# GOAL OF THE EXERCISE
Of the lines in the data below, count the ones holding the string "accomplish", and answer with that number only.

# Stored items

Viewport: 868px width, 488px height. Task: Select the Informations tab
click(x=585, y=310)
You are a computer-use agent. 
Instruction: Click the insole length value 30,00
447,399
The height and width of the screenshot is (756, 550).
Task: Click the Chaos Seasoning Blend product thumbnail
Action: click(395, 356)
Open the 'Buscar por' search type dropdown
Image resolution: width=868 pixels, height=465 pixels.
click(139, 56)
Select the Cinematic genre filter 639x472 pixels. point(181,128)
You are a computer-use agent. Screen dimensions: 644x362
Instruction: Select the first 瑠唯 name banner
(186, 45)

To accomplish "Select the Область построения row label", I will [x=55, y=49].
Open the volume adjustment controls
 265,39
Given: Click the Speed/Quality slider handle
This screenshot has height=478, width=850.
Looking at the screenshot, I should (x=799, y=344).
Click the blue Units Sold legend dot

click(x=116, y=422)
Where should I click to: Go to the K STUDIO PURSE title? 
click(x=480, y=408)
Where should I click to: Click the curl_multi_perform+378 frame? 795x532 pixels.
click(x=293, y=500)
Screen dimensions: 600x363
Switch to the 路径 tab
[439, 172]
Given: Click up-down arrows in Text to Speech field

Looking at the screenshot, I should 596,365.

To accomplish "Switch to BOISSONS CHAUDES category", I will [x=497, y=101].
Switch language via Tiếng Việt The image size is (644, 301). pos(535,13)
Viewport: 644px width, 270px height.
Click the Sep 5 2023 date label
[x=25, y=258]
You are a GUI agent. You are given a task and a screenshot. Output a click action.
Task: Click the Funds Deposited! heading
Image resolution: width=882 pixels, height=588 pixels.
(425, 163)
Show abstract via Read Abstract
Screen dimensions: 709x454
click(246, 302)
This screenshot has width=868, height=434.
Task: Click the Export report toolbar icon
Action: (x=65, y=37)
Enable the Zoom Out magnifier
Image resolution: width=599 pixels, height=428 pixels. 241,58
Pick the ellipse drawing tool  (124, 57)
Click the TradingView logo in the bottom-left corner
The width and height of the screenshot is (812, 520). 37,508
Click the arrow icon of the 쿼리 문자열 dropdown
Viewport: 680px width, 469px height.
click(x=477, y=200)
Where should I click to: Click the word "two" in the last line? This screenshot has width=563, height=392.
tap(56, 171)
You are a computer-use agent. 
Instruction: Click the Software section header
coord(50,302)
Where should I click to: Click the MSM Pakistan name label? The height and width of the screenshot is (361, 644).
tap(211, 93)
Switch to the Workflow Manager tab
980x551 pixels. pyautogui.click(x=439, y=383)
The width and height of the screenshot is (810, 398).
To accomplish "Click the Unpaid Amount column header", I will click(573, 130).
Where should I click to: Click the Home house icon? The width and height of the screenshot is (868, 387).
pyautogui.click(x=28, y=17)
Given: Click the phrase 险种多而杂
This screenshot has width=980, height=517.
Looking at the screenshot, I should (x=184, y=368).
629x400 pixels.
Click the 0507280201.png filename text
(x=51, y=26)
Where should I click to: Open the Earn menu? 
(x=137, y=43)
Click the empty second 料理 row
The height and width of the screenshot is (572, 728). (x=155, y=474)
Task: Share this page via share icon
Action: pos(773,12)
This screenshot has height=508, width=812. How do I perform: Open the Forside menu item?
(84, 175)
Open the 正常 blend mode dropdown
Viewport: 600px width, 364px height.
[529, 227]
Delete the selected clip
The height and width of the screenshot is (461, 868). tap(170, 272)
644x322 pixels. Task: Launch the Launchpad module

# SOLUTION TO THE EXERCISE
3